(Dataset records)
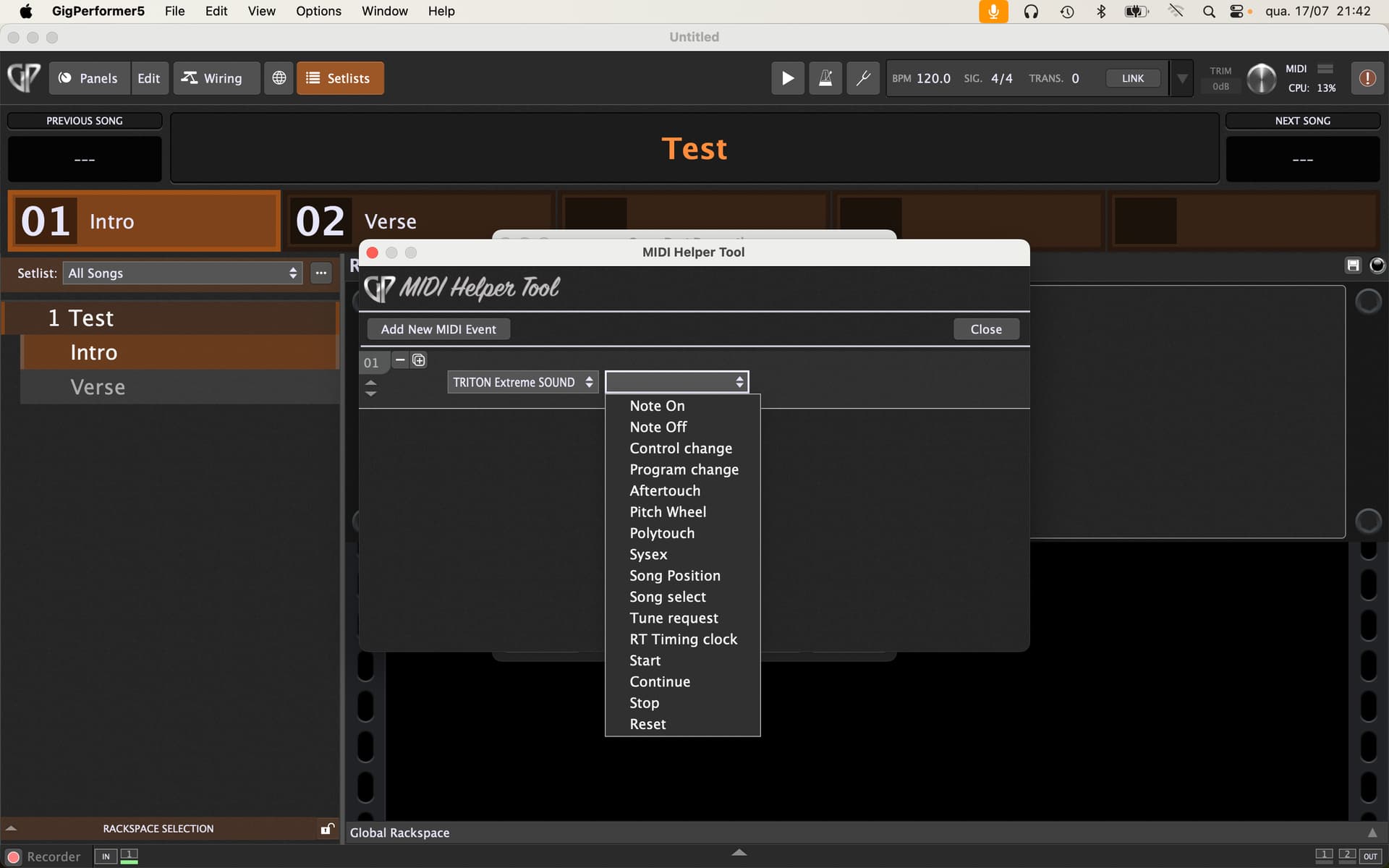Click Add New MIDI Event button

[438, 329]
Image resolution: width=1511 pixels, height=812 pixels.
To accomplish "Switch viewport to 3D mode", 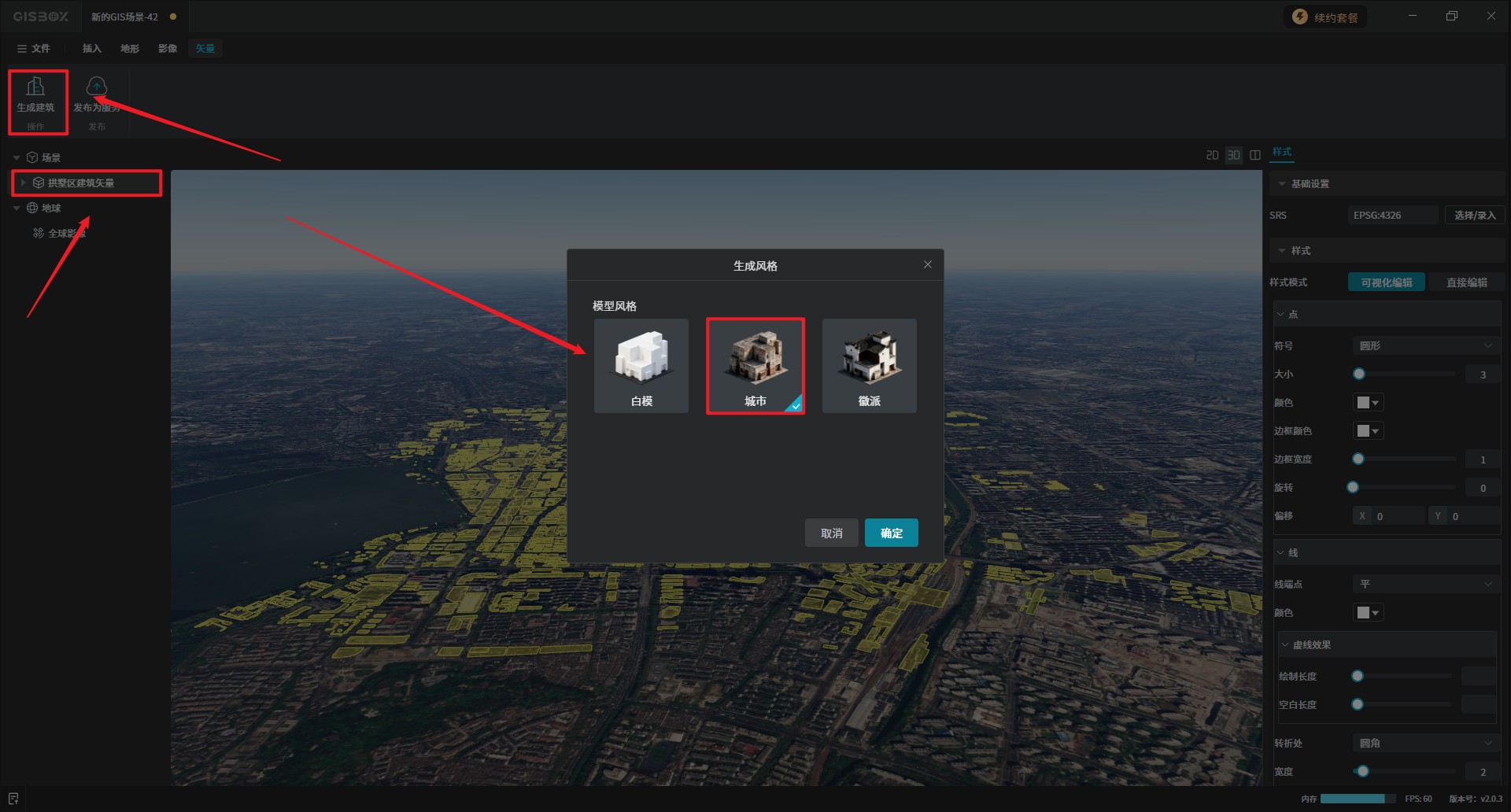I will [x=1233, y=155].
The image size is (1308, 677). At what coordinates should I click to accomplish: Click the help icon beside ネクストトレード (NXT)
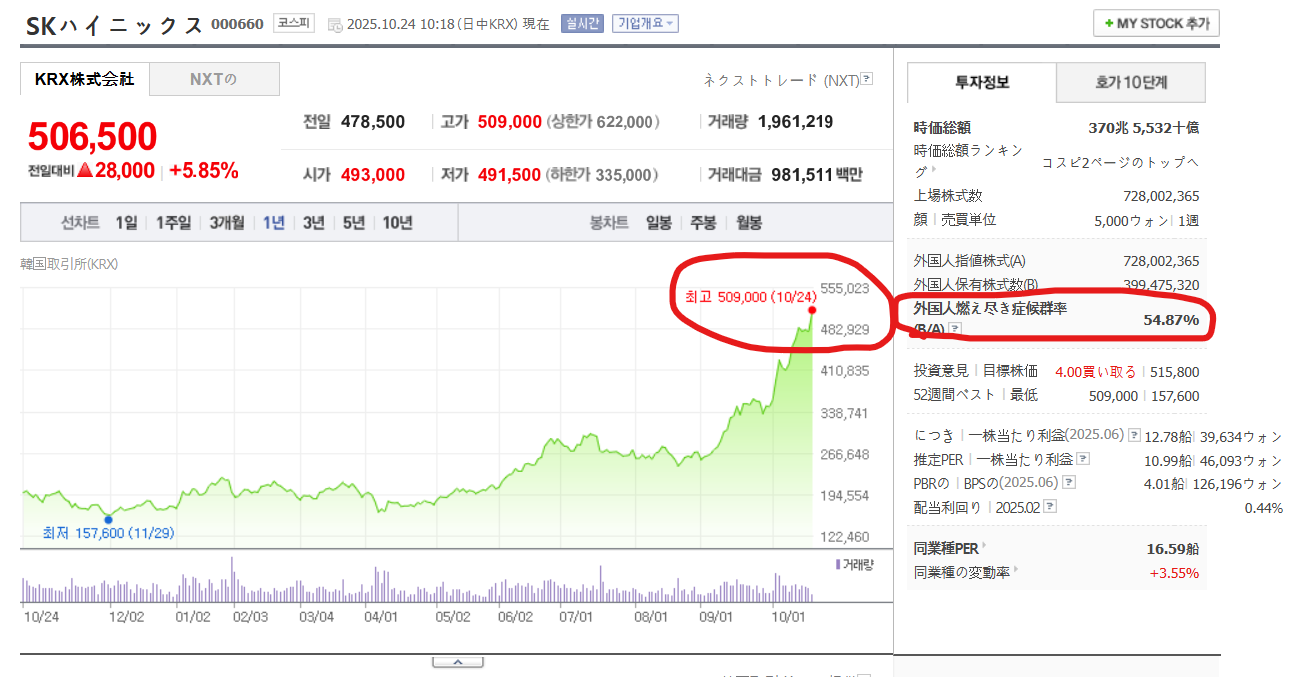coord(867,80)
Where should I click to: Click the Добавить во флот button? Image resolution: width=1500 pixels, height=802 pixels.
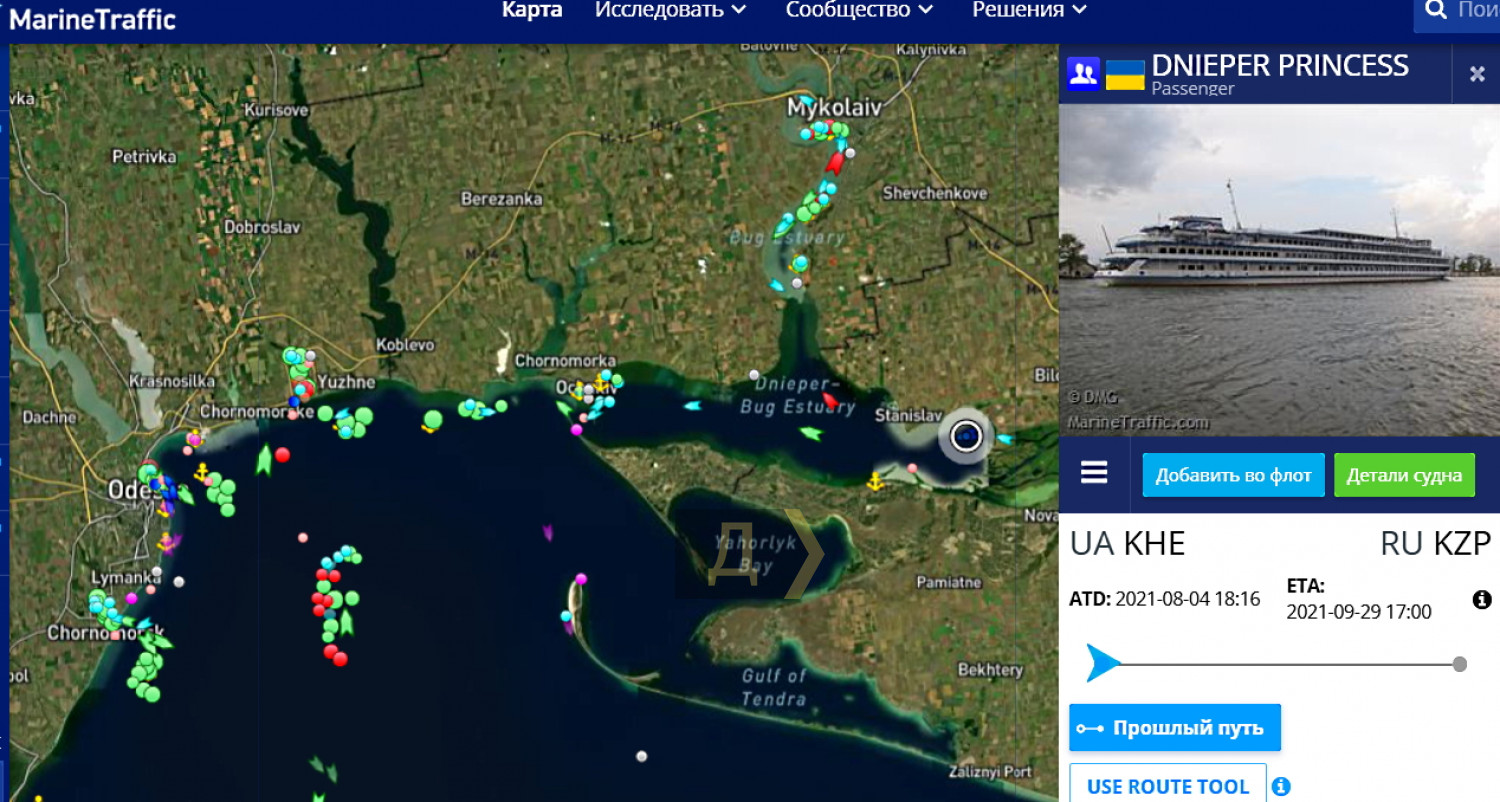[x=1233, y=475]
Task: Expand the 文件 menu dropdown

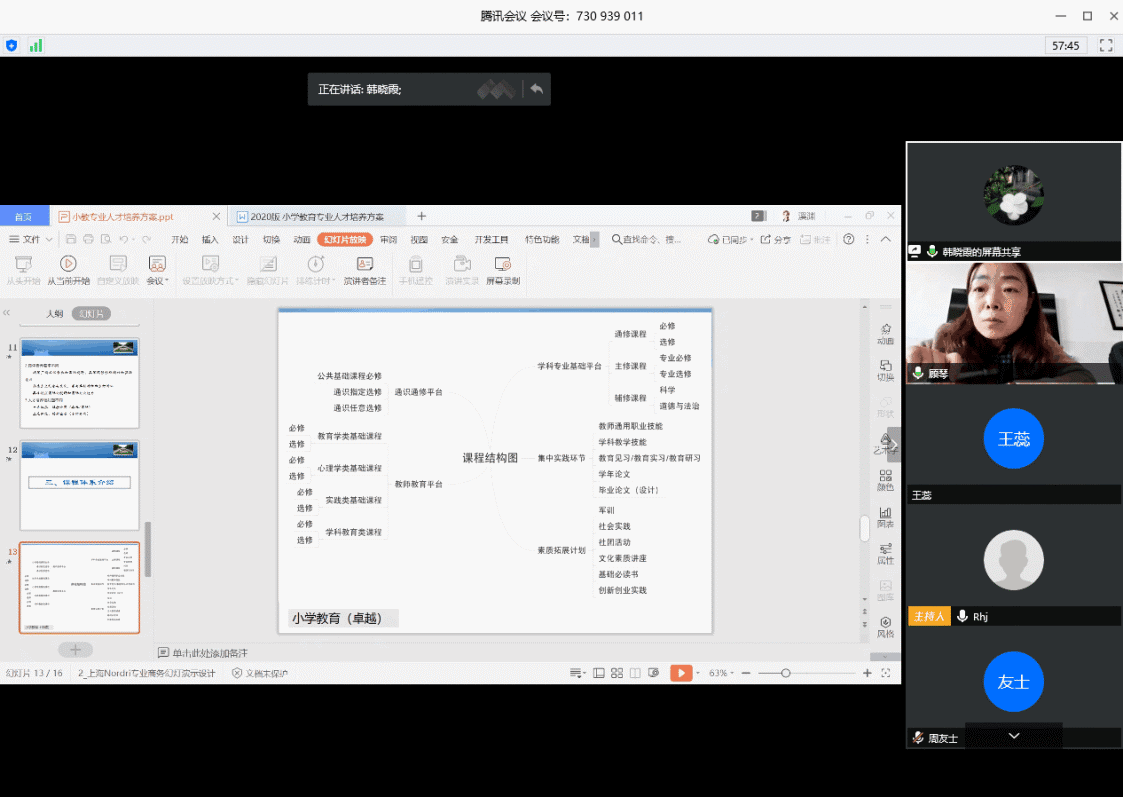Action: coord(31,239)
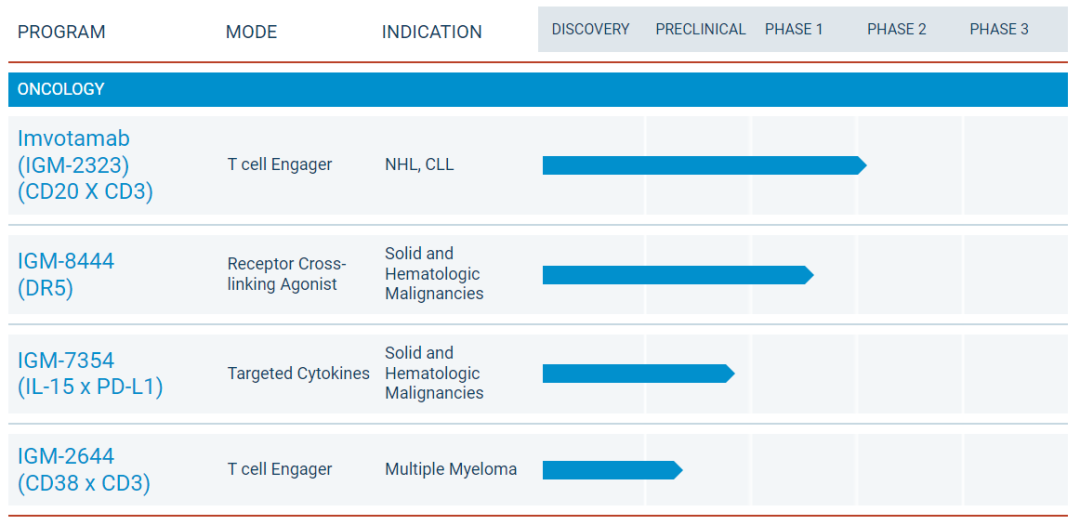Click the IGM-7354 progress bar
Image resolution: width=1080 pixels, height=525 pixels.
point(637,373)

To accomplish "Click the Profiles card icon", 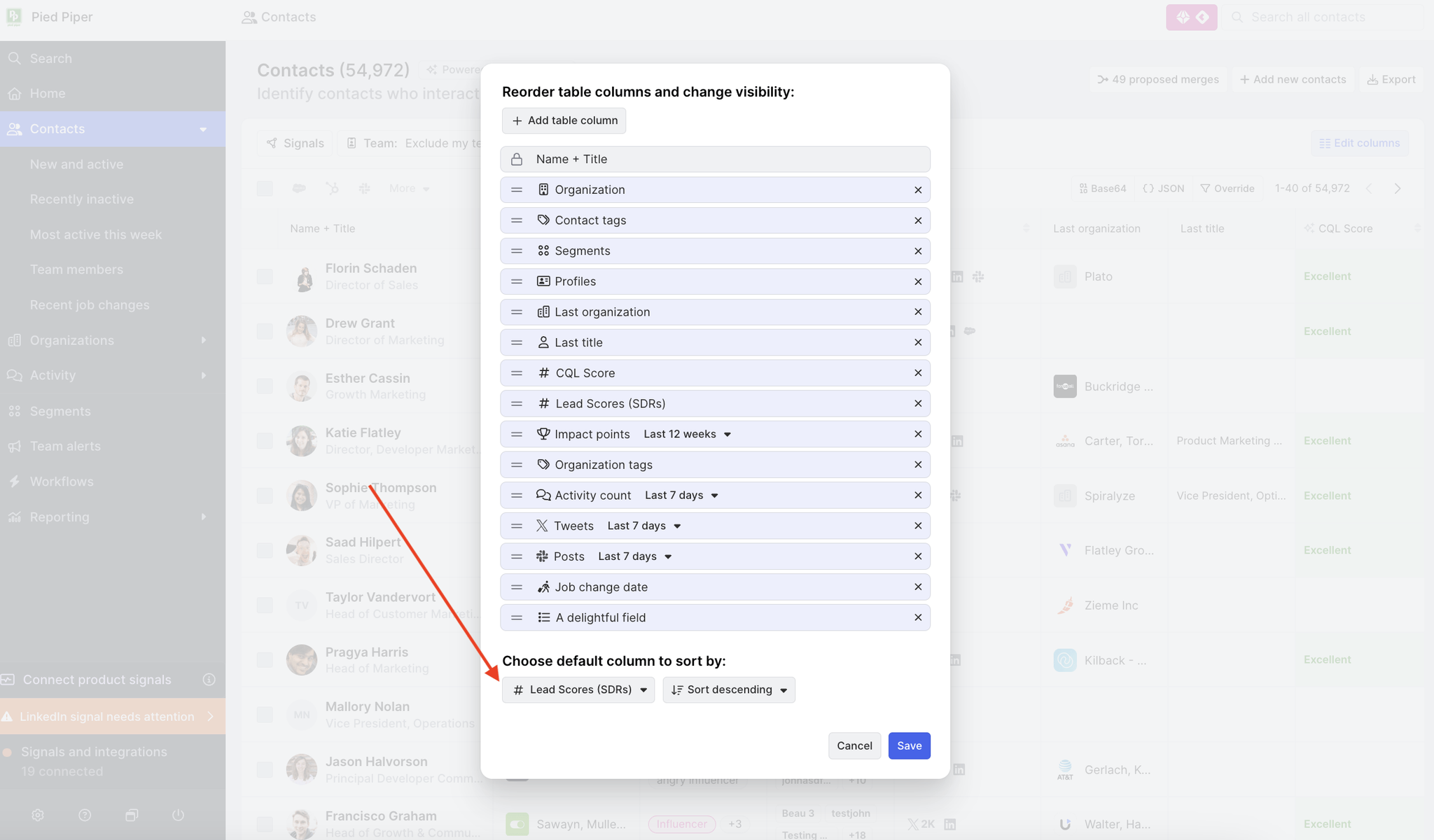I will click(x=543, y=281).
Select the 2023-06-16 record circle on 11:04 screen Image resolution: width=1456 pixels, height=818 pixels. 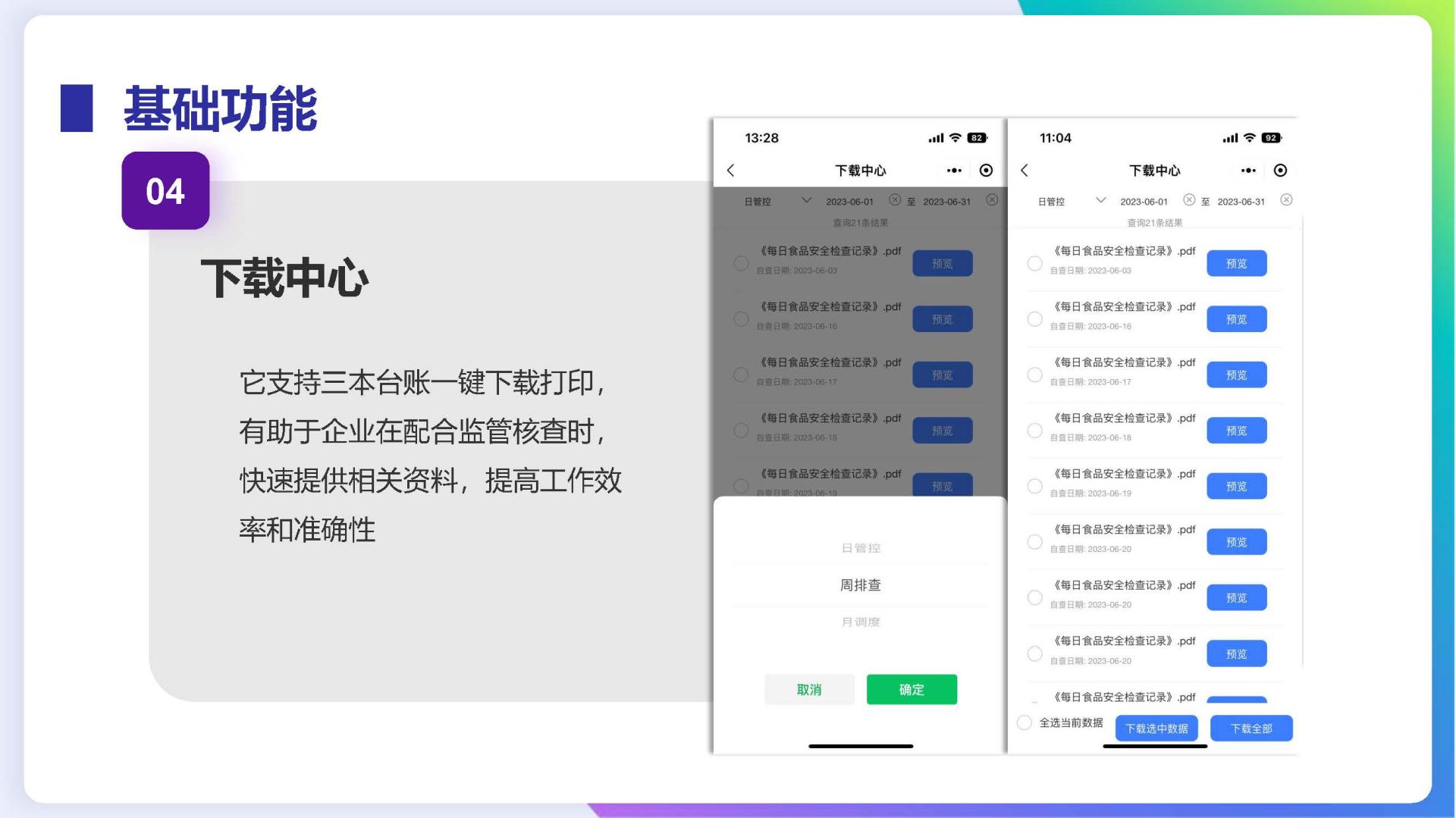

▶ **AIM**
Count the lines in the records above that contain the string "should", treating uppercase and lowercase as different, and reply with the number alone.

▶ **FINAL RESULT**
2